■ AIM OF THE TASK
Copy the entire listing, down to the final line, exactly.

***

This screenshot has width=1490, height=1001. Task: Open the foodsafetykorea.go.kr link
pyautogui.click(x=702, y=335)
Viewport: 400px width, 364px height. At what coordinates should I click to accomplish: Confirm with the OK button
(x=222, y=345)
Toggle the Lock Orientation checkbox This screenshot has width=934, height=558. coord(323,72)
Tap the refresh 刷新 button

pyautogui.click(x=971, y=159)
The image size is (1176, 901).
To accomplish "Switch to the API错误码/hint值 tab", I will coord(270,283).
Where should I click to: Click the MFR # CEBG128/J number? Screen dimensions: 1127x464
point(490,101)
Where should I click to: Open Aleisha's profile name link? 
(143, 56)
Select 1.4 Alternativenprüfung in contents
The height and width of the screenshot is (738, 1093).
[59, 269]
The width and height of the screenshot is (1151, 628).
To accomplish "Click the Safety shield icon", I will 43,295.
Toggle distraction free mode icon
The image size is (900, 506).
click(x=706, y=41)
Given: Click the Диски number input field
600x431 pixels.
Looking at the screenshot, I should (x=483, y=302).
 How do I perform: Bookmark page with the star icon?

***

■ TASK ANSWER
This screenshot has width=1490, height=1001. Task: Open the foodsafetykorea.go.kr link
pyautogui.click(x=702, y=335)
Viewport: 400px width, 364px height. At what coordinates should I click to accomplish: Confirm with the OK button
(x=222, y=345)
Toggle the Lock Orientation checkbox This screenshot has width=934, height=558. coord(323,72)
Tap the refresh 刷新 button

pyautogui.click(x=971, y=159)
The image size is (1176, 901).
To accomplish "Switch to the API错误码/hint值 tab", I will coord(270,283).
Where should I click to: Click the MFR # CEBG128/J number? Screen dimensions: 1127x464
point(490,101)
Where should I click to: Open Aleisha's profile name link? 
(143, 56)
Select 1.4 Alternativenprüfung in contents
The height and width of the screenshot is (738, 1093).
[59, 269]
The width and height of the screenshot is (1151, 628).
To accomplish "Click the Safety shield icon", I will 43,295.
Toggle distraction free mode icon
The image size is (900, 506).
click(x=706, y=41)
Given: Click the Диски number input field
600x431 pixels.
Looking at the screenshot, I should (x=483, y=302).
 How do I perform: Bookmark page with the star icon?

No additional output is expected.